We believe it’s a mistake to silo specialty management from non-specialty. Our approach is instead to integrate. We believe that having one team managing across specialty and non-specialty medications enables a holistic view of member behavior that prevents unsafe or overly complex prescribing. It also helps us control overall costs on behalf of plan sponsors and members.
Specialty patients represent both higher costs and more complex needs. They need more support. Accordingly, our analytics platform and rules engine prioritizes them for high-touch engagement and outreach from our team of experienced pharmacist Guides. But we also think it’s critical to look at the full population, since the future specialty user can be managed through preventive care and upstream treatment options more effectively today so unnecessary costs can be avoided or at least delayed.

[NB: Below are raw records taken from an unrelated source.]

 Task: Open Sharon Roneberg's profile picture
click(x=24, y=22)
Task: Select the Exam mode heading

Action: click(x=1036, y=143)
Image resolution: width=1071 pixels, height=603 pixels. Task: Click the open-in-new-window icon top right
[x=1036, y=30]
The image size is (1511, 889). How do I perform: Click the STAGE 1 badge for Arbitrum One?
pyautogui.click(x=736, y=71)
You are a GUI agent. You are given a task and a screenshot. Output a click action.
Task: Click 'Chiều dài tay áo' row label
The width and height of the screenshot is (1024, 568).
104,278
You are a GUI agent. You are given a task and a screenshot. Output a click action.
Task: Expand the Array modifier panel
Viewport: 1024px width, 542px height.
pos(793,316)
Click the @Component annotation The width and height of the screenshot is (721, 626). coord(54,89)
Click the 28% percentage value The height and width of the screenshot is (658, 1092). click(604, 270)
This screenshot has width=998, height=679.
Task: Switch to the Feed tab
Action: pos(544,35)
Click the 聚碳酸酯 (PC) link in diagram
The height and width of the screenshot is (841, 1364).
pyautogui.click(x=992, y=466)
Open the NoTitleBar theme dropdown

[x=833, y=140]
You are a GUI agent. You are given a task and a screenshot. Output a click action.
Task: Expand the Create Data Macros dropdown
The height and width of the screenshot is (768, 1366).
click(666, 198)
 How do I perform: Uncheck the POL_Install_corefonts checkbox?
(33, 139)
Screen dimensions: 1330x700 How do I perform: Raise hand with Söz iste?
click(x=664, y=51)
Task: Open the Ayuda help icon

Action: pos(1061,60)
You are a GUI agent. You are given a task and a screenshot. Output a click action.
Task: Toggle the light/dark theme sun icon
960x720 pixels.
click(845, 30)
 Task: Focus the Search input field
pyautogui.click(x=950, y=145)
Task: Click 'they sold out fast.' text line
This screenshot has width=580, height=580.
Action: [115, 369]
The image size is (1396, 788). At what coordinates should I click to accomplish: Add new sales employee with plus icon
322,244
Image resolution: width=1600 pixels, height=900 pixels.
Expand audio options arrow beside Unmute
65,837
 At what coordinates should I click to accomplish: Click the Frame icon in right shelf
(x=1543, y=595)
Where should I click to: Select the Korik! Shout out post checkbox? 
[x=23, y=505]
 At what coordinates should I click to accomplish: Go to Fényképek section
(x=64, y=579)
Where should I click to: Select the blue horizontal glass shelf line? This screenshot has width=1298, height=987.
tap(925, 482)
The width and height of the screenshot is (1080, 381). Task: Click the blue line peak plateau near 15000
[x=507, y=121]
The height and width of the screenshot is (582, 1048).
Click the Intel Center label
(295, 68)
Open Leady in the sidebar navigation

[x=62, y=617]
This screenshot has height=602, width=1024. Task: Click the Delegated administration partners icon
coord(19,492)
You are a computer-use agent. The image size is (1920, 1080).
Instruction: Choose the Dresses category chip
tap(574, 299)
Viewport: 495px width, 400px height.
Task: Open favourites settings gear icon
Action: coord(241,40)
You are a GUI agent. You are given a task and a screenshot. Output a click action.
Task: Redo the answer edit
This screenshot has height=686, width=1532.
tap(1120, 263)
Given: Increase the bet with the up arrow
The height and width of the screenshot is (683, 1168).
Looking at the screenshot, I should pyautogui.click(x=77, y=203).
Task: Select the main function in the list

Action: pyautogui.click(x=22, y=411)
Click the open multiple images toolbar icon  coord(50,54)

There is no one size fits all approach to managing specialty, so all solutions need to be understood in the context of a specific plan sponsor’s situation.
For some of the more innovative plan design offerings, such as alternative funding models or international imports, we partner effectively with our plan sponsors to accommodate and integrate those programs that are important to them and their members, but we caution that these solutions are not always the right choice.
Most importantly, regardless of what a plan sponsor and their advisor decides to include in the plan design with WithMe Health, we don’t leave members hanging. Instead, we monitor members’ response to medications, with hands-on service to get them on appropriate medication in coordination with their prescribers. It’s going that extra mile that makes all the differences – for savings, for satisfaction, and for health outcomes.
¹The report’s findings were based on a May 2021 survey of 171 benefits leaders (employers, unions/Taft-Hartley plans and health plans) offering specialty drug coverage through pharmacy and medical benefits. The sampling represented plan sponsors of roughly 41.4 million covered lives.